Write out the records below once more, exactly as they stand.

"""

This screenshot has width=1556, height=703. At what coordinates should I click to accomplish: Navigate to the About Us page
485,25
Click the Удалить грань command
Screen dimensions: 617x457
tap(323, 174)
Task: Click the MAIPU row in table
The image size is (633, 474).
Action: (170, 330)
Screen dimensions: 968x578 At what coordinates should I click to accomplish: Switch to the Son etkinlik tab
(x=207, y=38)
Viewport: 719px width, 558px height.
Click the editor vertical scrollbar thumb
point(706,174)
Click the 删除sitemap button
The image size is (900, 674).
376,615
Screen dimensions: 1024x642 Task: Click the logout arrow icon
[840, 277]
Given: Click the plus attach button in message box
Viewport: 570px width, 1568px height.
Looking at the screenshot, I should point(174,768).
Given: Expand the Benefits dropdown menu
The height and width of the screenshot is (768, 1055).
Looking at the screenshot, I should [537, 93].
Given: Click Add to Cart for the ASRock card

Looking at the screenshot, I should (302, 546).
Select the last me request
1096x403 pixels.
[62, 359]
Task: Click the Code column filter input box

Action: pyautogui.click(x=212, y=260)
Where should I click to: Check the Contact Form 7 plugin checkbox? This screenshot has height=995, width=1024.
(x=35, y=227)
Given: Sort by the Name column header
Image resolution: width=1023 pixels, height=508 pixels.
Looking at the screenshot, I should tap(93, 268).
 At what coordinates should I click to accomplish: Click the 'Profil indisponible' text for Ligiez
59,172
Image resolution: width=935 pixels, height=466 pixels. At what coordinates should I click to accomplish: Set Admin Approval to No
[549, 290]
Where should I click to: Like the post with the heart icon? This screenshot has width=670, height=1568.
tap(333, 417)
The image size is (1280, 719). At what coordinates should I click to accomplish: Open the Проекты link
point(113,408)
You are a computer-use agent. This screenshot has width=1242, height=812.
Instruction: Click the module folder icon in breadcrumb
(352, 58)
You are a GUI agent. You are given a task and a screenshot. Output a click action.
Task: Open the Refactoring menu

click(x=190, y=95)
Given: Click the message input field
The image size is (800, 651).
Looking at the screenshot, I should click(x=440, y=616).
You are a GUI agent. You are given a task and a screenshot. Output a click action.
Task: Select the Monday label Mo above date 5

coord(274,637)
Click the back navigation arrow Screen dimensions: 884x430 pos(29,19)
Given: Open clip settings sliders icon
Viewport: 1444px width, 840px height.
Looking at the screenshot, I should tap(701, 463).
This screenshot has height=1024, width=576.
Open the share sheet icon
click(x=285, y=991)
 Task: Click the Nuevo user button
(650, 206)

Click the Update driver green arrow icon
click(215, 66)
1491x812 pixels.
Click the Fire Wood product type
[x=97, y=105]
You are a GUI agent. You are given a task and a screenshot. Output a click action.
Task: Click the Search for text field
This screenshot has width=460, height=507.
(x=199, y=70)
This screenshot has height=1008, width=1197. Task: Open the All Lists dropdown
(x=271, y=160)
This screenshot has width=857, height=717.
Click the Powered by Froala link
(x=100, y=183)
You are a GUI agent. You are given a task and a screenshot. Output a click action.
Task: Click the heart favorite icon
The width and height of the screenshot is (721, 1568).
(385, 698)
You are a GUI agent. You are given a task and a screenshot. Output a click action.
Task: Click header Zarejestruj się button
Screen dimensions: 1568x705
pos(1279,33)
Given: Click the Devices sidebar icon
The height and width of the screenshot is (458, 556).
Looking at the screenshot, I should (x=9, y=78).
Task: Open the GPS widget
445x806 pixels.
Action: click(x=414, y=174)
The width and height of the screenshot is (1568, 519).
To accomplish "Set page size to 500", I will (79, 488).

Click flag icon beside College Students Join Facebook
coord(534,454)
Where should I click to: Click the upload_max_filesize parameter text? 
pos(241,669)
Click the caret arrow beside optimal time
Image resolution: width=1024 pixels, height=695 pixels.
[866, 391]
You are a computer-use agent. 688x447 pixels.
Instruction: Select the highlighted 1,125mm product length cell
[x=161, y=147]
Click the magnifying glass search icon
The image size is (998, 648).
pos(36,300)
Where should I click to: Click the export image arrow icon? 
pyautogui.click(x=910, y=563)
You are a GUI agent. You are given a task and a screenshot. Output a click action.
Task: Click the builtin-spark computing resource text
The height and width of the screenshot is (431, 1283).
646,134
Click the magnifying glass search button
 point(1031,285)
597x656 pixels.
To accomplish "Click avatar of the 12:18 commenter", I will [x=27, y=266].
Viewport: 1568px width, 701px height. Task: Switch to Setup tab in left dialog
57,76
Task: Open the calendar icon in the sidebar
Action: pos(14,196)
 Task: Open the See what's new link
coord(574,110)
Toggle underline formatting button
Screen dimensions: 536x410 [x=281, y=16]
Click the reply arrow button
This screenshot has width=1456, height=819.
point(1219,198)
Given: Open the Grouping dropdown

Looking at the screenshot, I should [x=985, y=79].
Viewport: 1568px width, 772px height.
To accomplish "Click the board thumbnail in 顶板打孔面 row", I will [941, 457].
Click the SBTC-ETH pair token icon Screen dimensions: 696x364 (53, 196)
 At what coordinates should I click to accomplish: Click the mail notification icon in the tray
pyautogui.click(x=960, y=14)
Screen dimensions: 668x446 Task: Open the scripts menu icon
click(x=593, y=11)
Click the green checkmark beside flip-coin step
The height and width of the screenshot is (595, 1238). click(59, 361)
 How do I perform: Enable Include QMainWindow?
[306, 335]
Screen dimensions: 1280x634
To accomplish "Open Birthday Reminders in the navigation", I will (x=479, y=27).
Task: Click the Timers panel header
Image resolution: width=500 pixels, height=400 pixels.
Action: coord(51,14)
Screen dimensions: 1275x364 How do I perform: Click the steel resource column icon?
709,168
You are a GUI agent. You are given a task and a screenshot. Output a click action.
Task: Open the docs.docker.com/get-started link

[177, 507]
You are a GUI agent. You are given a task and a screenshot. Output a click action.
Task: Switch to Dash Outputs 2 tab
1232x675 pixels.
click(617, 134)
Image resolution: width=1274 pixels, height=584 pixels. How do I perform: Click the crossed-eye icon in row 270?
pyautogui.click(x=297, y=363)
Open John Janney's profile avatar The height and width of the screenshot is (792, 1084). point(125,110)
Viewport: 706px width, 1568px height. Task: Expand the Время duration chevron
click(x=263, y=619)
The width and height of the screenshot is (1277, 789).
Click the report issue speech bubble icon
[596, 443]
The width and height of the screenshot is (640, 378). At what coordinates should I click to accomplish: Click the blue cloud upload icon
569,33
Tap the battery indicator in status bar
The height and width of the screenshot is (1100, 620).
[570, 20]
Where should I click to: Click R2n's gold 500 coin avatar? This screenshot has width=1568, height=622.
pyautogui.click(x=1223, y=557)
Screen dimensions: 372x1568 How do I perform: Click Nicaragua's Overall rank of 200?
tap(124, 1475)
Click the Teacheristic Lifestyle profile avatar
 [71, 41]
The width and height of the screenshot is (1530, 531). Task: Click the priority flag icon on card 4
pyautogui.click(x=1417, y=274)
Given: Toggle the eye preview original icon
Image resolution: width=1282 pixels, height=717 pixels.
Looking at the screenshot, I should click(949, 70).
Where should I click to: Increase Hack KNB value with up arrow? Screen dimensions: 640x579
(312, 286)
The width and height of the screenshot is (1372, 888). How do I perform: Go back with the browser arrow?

"""

▶ **WRITTEN RESPONSE**
This screenshot has width=1556, height=703. At what coordinates should I click to accomplish: Navigate to the About Us page
485,25
Click the Удалить грань command
Screen dimensions: 617x457
tap(323, 174)
Task: Click the MAIPU row in table
The image size is (633, 474).
Action: (170, 330)
Screen dimensions: 968x578 At what coordinates should I click to accomplish: Switch to the Son etkinlik tab
(x=207, y=38)
Viewport: 719px width, 558px height.
Click the editor vertical scrollbar thumb
point(706,174)
Click the 删除sitemap button
The image size is (900, 674).
376,615
Screen dimensions: 1024x642 Task: Click the logout arrow icon
[840, 277]
Given: Click the plus attach button in message box
Viewport: 570px width, 1568px height.
Looking at the screenshot, I should point(174,768).
Given: Expand the Benefits dropdown menu
The height and width of the screenshot is (768, 1055).
Looking at the screenshot, I should [537, 93].
Given: Click Add to Cart for the ASRock card

Looking at the screenshot, I should (302, 546).
Select the last me request
1096x403 pixels.
[62, 359]
Task: Click the Code column filter input box

Action: pyautogui.click(x=212, y=260)
Where should I click to: Check the Contact Form 7 plugin checkbox? This screenshot has height=995, width=1024.
(x=35, y=227)
Given: Sort by the Name column header
Image resolution: width=1023 pixels, height=508 pixels.
Looking at the screenshot, I should tap(93, 268).
 At what coordinates should I click to accomplish: Click the 'Profil indisponible' text for Ligiez
59,172
Image resolution: width=935 pixels, height=466 pixels. At what coordinates should I click to accomplish: Set Admin Approval to No
[549, 290]
Where should I click to: Like the post with the heart icon? This screenshot has width=670, height=1568.
tap(333, 417)
The image size is (1280, 719). At what coordinates should I click to accomplish: Open the Проекты link
point(113,408)
You are a computer-use agent. This screenshot has width=1242, height=812.
Instruction: Click the module folder icon in breadcrumb
(352, 58)
You are a GUI agent. You are given a task and a screenshot. Output a click action.
Task: Open the Refactoring menu

click(x=190, y=95)
Given: Click the message input field
The image size is (800, 651).
Looking at the screenshot, I should click(x=440, y=616).
You are a GUI agent. You are given a task and a screenshot. Output a click action.
Task: Select the Monday label Mo above date 5

coord(274,637)
Click the back navigation arrow Screen dimensions: 884x430 pos(29,19)
Given: Open clip settings sliders icon
Viewport: 1444px width, 840px height.
Looking at the screenshot, I should tap(701, 463).
This screenshot has height=1024, width=576.
Open the share sheet icon
click(x=285, y=991)
 Task: Click the Nuevo user button
(650, 206)

Click the Update driver green arrow icon
click(215, 66)
1491x812 pixels.
Click the Fire Wood product type
[x=97, y=105]
You are a GUI agent. You are given a task and a screenshot. Output a click action.
Task: Click the Search for text field
This screenshot has width=460, height=507.
(x=199, y=70)
This screenshot has height=1008, width=1197. Task: Open the All Lists dropdown
(x=271, y=160)
This screenshot has width=857, height=717.
Click the Powered by Froala link
(x=100, y=183)
You are a GUI agent. You are given a task and a screenshot. Output a click action.
Task: Click the heart favorite icon
The width and height of the screenshot is (721, 1568).
(385, 698)
You are a GUI agent. You are given a task and a screenshot. Output a click action.
Task: Click header Zarejestruj się button
Screen dimensions: 1568x705
pos(1279,33)
Given: Click the Devices sidebar icon
The height and width of the screenshot is (458, 556).
Looking at the screenshot, I should (x=9, y=78).
Task: Open the GPS widget
445x806 pixels.
Action: click(x=414, y=174)
The width and height of the screenshot is (1568, 519).
To accomplish "Set page size to 500", I will (79, 488).

Click flag icon beside College Students Join Facebook
coord(534,454)
Where should I click to: Click the upload_max_filesize parameter text? 
pos(241,669)
Click the caret arrow beside optimal time
Image resolution: width=1024 pixels, height=695 pixels.
[866, 391]
You are a computer-use agent. 688x447 pixels.
Instruction: Select the highlighted 1,125mm product length cell
[x=161, y=147]
Click the magnifying glass search icon
The image size is (998, 648).
pos(36,300)
Where should I click to: Click the export image arrow icon? 
pyautogui.click(x=910, y=563)
You are a GUI agent. You are given a task and a screenshot. Output a click action.
Task: Click the builtin-spark computing resource text
The height and width of the screenshot is (431, 1283).
646,134
Click the magnifying glass search button
 point(1031,285)
597x656 pixels.
To accomplish "Click avatar of the 12:18 commenter", I will [x=27, y=266].
Viewport: 1568px width, 701px height. Task: Switch to Setup tab in left dialog
57,76
Task: Open the calendar icon in the sidebar
Action: pos(14,196)
 Task: Open the See what's new link
coord(574,110)
Toggle underline formatting button
Screen dimensions: 536x410 [x=281, y=16]
Click the reply arrow button
This screenshot has width=1456, height=819.
point(1219,198)
Given: Open the Grouping dropdown

Looking at the screenshot, I should [x=985, y=79].
Viewport: 1568px width, 772px height.
To accomplish "Click the board thumbnail in 顶板打孔面 row", I will [941, 457].
Click the SBTC-ETH pair token icon Screen dimensions: 696x364 (53, 196)
 At what coordinates should I click to accomplish: Click the mail notification icon in the tray
pyautogui.click(x=960, y=14)
Screen dimensions: 668x446 Task: Open the scripts menu icon
click(x=593, y=11)
Click the green checkmark beside flip-coin step
The height and width of the screenshot is (595, 1238). click(59, 361)
 How do I perform: Enable Include QMainWindow?
[306, 335]
Screen dimensions: 1280x634
To accomplish "Open Birthday Reminders in the navigation", I will (x=479, y=27).
Task: Click the Timers panel header
Image resolution: width=500 pixels, height=400 pixels.
Action: coord(51,14)
Screen dimensions: 1275x364 How do I perform: Click the steel resource column icon?
709,168
You are a GUI agent. You are given a task and a screenshot. Output a click action.
Task: Open the docs.docker.com/get-started link

[177, 507]
You are a GUI agent. You are given a task and a screenshot. Output a click action.
Task: Switch to Dash Outputs 2 tab
1232x675 pixels.
click(617, 134)
Image resolution: width=1274 pixels, height=584 pixels. How do I perform: Click the crossed-eye icon in row 270?
pyautogui.click(x=297, y=363)
Open John Janney's profile avatar The height and width of the screenshot is (792, 1084). point(125,110)
Viewport: 706px width, 1568px height. Task: Expand the Время duration chevron
click(x=263, y=619)
The width and height of the screenshot is (1277, 789).
Click the report issue speech bubble icon
[596, 443]
The width and height of the screenshot is (640, 378). At what coordinates should I click to accomplish: Click the blue cloud upload icon
569,33
Tap the battery indicator in status bar
The height and width of the screenshot is (1100, 620).
[570, 20]
Where should I click to: Click R2n's gold 500 coin avatar? This screenshot has width=1568, height=622.
pyautogui.click(x=1223, y=557)
Screen dimensions: 372x1568 How do I perform: Click Nicaragua's Overall rank of 200?
tap(124, 1475)
Click the Teacheristic Lifestyle profile avatar
 [71, 41]
The width and height of the screenshot is (1530, 531). Task: Click the priority flag icon on card 4
pyautogui.click(x=1417, y=274)
Given: Toggle the eye preview original icon
Image resolution: width=1282 pixels, height=717 pixels.
Looking at the screenshot, I should click(949, 70).
Where should I click to: Increase Hack KNB value with up arrow? Screen dimensions: 640x579
(312, 286)
The width and height of the screenshot is (1372, 888). How do I perform: Go back with the browser arrow?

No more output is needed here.